Khor-Ero, an Egyptian who died in his 40’s was physically inactive, ate carb-rich diet and had osteoporosis.
The body of a 2,200 year-old mummy stored in Israel for decades, was examined and was found to have various diseases that prevail today. The body of Iret Khor-Ero reached the Jesuit Pontifical Biblical Institute in Jerusalem in 1928, a present from Jesuits in Alexandria. Very little was otherwise known about him except, that he originally hailed from Akhmim, some 480 kilometers south of present-day Cairo.
Khor-Ero had been thought to be a young man, around 17, but the latest analyses indicate that he was in his 40s when he died.
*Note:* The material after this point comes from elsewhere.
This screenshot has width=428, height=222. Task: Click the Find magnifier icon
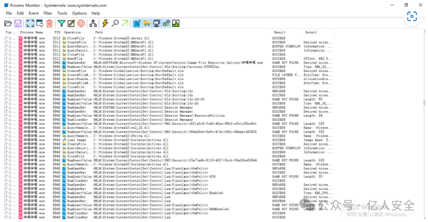coord(115,23)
CT scans of the remains show he had osteoporosis and tooth decay. Also, the man was largely sedentary, avoided manual labor in the sun and probably ate a carbohydrate-rich diet.
"Today we have technology to look inside the mummy noninvasively, and can study the processes of embalming, and study the person himself," says Dr. Hila May of Tel Aviv University, one of the scientists who examined Khor-Ero.
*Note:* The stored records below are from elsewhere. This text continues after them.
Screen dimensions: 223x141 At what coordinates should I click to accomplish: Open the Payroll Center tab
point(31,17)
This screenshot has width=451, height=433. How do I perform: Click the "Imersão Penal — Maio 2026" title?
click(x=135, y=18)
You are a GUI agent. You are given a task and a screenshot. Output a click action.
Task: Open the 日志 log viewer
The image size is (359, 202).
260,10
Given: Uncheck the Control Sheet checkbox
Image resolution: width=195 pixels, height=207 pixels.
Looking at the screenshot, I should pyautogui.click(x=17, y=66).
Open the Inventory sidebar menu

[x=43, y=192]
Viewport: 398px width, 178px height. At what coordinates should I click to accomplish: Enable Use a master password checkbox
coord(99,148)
They noticed the osteoporosis because of fractures in Khor-Ero's the spine, typical of the brittle bone disease.
"Osteoporosis is a disease that is characteristic of the 20th century, when people don't work so hard. We are glued to screens," said Galit Bennett, who curated the mummy exhibit. "We were very surprised that there were people who didn't do physical work and that it affected their bodies like this man here."